A ripple of unease went sweeping through her. She should have been more frightened, she told herself. An enemy soldier was bearing her into a bedroom. It was darkly disturbing to realize that what swept through her was just as much a sense of excitement as it was fear. She wanted to do battle with this man. She didn’t know if she wanted him to suffer for all that he was causing her, or if she had lived alone for so long that she was thrilled at the very thought of battle.
“Is this one your bedroom?” he asked suddenly.
She tensed. “What difference does it make?”
“None. I just want you to be comfortable.”
“Comfortable?” Callie demanded. “How comfortable can I be, Colonel, caught in this vise against my will? And sure to suffer worse!”
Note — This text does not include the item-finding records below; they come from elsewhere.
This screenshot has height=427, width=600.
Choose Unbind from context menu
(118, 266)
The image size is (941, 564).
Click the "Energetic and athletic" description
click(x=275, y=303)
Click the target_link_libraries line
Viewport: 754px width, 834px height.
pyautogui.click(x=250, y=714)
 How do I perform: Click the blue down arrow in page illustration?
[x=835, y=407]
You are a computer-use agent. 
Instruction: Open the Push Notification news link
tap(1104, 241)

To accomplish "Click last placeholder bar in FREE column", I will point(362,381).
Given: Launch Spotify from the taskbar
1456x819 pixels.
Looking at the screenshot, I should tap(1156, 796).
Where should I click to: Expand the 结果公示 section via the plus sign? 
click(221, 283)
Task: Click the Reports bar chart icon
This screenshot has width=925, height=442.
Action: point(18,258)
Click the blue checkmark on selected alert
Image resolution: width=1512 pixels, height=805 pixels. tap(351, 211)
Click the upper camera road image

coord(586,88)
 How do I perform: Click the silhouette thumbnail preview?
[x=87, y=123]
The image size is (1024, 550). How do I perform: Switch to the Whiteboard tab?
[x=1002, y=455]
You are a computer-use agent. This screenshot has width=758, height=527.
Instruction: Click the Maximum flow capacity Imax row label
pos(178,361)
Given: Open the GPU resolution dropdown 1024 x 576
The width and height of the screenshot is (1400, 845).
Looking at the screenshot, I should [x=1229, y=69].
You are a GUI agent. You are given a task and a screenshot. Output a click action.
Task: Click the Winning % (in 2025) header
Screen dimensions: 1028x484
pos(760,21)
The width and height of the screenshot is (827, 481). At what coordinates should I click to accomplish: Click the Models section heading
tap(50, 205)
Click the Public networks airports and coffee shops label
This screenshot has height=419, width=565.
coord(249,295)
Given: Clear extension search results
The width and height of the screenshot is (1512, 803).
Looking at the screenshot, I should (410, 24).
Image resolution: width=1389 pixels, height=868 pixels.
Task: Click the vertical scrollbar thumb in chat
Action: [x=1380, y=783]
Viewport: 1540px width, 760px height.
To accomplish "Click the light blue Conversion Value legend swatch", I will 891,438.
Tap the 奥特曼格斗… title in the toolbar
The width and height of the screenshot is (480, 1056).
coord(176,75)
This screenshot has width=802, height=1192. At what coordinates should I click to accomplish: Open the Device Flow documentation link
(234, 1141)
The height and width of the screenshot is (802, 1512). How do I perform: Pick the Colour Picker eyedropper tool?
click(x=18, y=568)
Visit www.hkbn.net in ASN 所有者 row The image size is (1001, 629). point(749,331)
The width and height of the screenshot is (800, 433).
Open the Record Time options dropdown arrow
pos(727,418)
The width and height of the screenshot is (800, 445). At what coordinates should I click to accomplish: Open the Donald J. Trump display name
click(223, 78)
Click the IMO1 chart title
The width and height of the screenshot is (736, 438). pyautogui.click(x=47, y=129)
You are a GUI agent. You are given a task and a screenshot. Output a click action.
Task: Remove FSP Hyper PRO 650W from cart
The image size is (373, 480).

His laughter suddenly rang out in the darkness, and she wondered if she had spoken too dramatically. In a second she was no longer held in any vise, he had set her down upon the bed. He may not have done so tenderly, but neither was he careless in his handling of her. He must have carried a matchbox, for in a moment there was a flare of light, and he saw the lamp upon her dresser and lit it. Hoisted quickly up on her elbows, Callie stared at him as he surveyed the room. He took in the fine white eyelet draperies on the windows, the braid rug on the hardwood floors, the polished mahogany dresser and wardrobe and washstand, and finally, the bed, with its beautifully carved headboard and footboard and white knit spread. It was her room, a warm, welcoming room, with imported tiles surrounding the hearth, and warm woolen blankets laid over the two rockers that sat right before the fireplace. Curiously, no bullets had strayed here. The soft eyelet drapes wafted lightly in the night breeze, untouched. She wondered if the Reb colonel thought about that fact as he surveyed the room, but his sharp blue eyes gave away none of his thoughts.